Its main target are two- and three- dimensional drift- and gyro-fluid simulations with discontinuous Galerkin methods as the main numerical discretization technique.

#Ivi unblocked software#
Finally, we find that the product of latency and bandwidth gives a minimum array size per compute node to achieve a scaling efficiency above 50% (both strong and weak).įeltor is both a numerical library and a scientific software package built on top of it. We are able to predict the execution time with a relative error of less than 25% for problem sizes between 10⁻¹ and 10³ MB. Based on these, we propose a parallel performance model that predicts the execution time of algorithms implemented in FELTORand test our model on a selection of parallel hardware architectures. We identify latency and memory bandwidth as the main performance indicators of our routines. In a second part, we explore important performance tuning considerations.

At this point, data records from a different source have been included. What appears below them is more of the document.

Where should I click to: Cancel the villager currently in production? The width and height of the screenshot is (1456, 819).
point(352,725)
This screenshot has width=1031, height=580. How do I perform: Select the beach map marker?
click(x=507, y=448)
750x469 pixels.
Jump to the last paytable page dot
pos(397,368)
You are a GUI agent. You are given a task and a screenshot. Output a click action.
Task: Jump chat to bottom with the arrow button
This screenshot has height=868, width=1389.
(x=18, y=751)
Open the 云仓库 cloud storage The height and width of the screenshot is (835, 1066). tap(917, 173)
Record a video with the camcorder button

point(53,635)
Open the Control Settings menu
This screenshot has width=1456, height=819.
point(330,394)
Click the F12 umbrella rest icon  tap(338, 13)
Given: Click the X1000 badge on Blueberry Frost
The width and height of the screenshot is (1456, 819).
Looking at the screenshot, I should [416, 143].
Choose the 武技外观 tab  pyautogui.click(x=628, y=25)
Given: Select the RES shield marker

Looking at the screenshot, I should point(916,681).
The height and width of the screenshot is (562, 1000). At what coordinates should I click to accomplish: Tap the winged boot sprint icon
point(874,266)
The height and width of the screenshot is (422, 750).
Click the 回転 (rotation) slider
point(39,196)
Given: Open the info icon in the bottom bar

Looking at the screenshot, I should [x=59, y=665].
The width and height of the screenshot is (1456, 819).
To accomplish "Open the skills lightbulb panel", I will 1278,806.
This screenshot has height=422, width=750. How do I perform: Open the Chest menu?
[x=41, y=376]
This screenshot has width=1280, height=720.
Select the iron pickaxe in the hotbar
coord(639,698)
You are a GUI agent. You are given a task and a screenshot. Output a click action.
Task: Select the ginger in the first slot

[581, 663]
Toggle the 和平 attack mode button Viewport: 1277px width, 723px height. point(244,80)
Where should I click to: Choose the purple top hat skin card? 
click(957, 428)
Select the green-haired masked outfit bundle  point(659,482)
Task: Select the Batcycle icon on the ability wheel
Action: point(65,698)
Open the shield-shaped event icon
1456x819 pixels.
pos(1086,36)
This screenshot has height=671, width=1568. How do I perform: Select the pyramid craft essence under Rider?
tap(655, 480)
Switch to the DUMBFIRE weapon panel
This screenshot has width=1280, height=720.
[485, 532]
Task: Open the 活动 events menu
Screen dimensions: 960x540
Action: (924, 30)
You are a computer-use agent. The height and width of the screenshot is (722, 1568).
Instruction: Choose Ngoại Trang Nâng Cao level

We briefly discuss alternative methods to ensure the correctness of results like the convergence of reduced physical quantities of interest, ensemble simulations, invariants or reduced simulation times. Pointwise convergence, even in principle, becomes impossible for long simulation times. This behavior translates to its numerical representation. In fact, in the physical model slightly different initial conditions lead to vastly different end states. However, reproducibility and accuracy alone fail to indicate correct simulation behavior. In particular, we adopt an implementation of the exactly rounded dot product based on long accumulators, which avoids accuracy losses especially in parallel applications. First, we show how we restore accuracy and bitwise reproducibility algorithmically and programmatically. We observe that numerical simulations of a recently developed gyro-fluid model produce non-deterministic results in parallel computations. Its main targets are two- and three-dimensional drift- and gyro-fluid simulations with discontinuous Galerkin methods as the main numerical discretization technique. FELTORconsists of both a numerical library and a collection of application codes built on top of the library.
#Ivi unblocked code#
It allows developing platform independent code that runs on a variety of parallel computer architectures ranging from laptop CPUs to multi-GPU distributed memory systems.
#Ivi unblocked free#
Finally, we verify these approaches on two modern HPC systems: both versions deliver reproducible number of iterations, residuals, direct errors, and vector-solutions for the overhead of less than 37.7 % on 768 cores.įELTORis a modular and free scientific software package. These algorithmic strategies are reinforced with programmability suggestions to assure deterministic executions. Instead of converting the entire solver into its ExBLAS-related implementation, we identify those parts that violate reproducibility/non-associativity, secure them, and combine this with the sequential executions. One is based on ExBLAS and preserves every bit of information until the final rounding, while the other relies upon floating-point expansions and, hence, expands the intermediate precision. In this article, we propose two algorithmic solutions that originate from the ExBLAS project to enhance the accuracy of the solver as well as to ensure its reproducibility in a hybrid MPI + OpenMP tasks programming environment. While being widely used, the solver is also known for its lack of accuracy while computing the residual.

The Preconditioned Conjugate Gradient method is often employed for the solution of linear systems of equations arising in numerical simulations of physical phenomena. Finally, we verify these approaches on two modern HPC systems: both versions deliver reproducible number of iterations, residuals, direct errors, and vector-solutions for the overhead of less than 37.7% on 768 cores.